BST227

Assignments

Contact: Caleb Lareau (Teaching Associate)

Please submit all completed homeworks as a .pdf file to the course webpage on Canvas.

Homework 1

Exploring R and GWAS

Due: Wednesday, November 1

Code hint for working with Problems 1 and 2:

library(qqman)
library(tidyr)
library(magnittr)

# Import summary statistics
gwas <- data.frame(data.table::fread(paste0("zcat < ","../data/jointGwasMc_LDL.txt.gz"),
                                     showProgress = FALSE))

# Get chromosome / basepair information
gwas <- gwas %>% separate(SNP_hg19, c("CHR", "BP"), ":")

# Cleanup the raw data
gwas$CHR <- as.numeric(as.character(gsub("chr", "", gwas$CHR)))
gwas$BP <- as.numeric(gwas$BP)
gwas <- gwas[gwas$P.value > 10^-100,]

# Make plot and save it to disk rather than the R graphics output
png("mymanhattan.png")
manhattan(gwas, p = "P.value")
dev.off()

For Windows users wanting to use zcat

Visit this site and consider downloading the toolkit:

https://git-for-windows.github.io/

Homework 2

Pedigrees and Hardy-Weinberg Equilibrium

Due: Monday, November 6

Hints:

- Make the rare disease assumption.

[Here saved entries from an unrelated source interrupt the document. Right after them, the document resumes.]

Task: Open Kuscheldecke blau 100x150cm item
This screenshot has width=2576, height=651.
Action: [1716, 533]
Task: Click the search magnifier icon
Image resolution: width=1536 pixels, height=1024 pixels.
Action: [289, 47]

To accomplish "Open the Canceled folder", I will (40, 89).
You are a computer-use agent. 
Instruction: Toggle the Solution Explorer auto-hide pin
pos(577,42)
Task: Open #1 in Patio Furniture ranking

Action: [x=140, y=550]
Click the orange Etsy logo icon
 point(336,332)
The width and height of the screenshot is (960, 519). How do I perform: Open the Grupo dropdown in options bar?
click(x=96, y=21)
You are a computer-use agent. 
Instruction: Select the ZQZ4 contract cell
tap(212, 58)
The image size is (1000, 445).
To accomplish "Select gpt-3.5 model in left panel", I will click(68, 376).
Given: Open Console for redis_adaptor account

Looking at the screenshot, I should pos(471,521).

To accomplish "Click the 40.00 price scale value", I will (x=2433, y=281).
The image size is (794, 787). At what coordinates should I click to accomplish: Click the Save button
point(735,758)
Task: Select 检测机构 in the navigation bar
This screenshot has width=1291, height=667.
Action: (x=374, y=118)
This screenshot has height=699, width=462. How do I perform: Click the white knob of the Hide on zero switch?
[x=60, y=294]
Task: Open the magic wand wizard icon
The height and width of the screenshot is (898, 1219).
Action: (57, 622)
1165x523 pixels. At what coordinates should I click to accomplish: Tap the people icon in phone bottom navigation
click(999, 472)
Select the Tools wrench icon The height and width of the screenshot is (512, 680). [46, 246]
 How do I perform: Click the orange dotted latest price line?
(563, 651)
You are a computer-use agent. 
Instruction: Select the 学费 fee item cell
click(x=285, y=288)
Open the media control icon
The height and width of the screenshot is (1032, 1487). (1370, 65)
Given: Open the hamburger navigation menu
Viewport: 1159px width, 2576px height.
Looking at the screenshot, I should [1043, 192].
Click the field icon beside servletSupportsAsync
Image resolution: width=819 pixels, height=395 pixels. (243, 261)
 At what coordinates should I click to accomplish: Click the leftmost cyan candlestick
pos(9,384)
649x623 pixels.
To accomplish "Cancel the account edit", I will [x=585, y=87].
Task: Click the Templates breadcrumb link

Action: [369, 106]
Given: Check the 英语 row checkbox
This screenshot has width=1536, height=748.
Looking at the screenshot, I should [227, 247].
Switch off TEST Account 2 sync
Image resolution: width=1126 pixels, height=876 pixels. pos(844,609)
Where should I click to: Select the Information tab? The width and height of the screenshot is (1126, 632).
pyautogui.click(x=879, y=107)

In other words, if an individual is present in a
pedigree and not part of the core pedigree assume that he/she is not a
carrier for the trait. 

- The last problem, consider the setting where we are sampling individuals as adults
and measuring their genotypes. Would HWE hold? Why or why not? 

Homework 3

Genome-wide association studies

FOR THE HOMEWORK:

Replace

PC <- prcomp(t(geno))
allDF <- data.frame(ancestry = pheno$ancestry, gender = pheno$gender,
                    Y = pheno$Y, PC$rotation[,1:4])


WITH THIS:

library(irlba)

PC <- irlba(t(geno))
allDF <- data.frame(ancestry = pheno$ancestry, gender = pheno$gender,
                    Y = pheno$Y, PC$v[,1:4])

Due: Monday, November 13

Data for Homework 3:

Filename: genotype.txt.gz

Description: An n x m matrix of genotypes. Genotypes are coded as 0, 1, 2, or NA for missing.
Each row provides an individual’s genotype across all m genetic markers.
Each column provides the genotypes of all n individuals at a single marker.

Filename: legend.txt

Description: Chromosome, position, and alleles for each SNP.
Here, the ith SNP corresponds to the ith column in genotype.txt. Alleles under “X1” are the affect allele.
For example, if (X0, X1)=(C,T), then 0, 1, and 2 in genotype.txt correspond to CC, TC, and TT, respectively.

Filename: phenotype.txt

Description: Primary outcome (1=case,0=control), gender (F=female, M=male),
and reported ancestry (European, African) for each individual.
Here, the ith individual corresponds to the ith row in genotype.txt.

Homework 4

Rare variant analysis

Due: Monday, November 27

For this assignment, we have a slight change-of-pace where we will review some recent literature that incorporate principles of statistical genetics applied to understand the etiology of Multiple Sclerosis.

Homework 5

LD score regression / GWAS + epigenetics

Due: Monday, December 4